Report how many lines below include the string "each". Please keep the reply to that number.

#####

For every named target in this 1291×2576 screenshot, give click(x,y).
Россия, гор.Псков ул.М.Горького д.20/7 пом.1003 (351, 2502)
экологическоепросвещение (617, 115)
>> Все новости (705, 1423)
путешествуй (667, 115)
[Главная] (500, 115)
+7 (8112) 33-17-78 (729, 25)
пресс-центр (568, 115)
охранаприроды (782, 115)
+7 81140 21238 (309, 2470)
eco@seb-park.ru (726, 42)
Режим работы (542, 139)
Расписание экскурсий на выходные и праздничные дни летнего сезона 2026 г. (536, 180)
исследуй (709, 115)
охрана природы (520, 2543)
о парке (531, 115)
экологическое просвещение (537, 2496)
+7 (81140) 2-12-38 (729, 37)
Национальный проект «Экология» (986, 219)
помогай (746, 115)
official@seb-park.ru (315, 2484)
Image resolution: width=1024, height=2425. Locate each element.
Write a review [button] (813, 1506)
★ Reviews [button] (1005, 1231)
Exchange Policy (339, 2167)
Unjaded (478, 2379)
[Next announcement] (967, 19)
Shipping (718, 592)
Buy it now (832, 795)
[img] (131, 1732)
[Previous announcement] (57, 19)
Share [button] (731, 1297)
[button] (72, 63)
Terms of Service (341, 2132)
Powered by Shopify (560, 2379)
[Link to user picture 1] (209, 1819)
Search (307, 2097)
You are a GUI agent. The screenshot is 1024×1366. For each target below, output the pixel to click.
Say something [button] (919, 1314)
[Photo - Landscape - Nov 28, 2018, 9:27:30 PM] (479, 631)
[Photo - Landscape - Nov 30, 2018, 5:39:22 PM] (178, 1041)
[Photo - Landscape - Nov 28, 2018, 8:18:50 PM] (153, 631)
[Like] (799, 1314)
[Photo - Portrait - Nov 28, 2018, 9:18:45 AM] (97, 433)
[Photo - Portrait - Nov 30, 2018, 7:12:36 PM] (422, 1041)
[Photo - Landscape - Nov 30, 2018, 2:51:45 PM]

#####

Expected answer:
2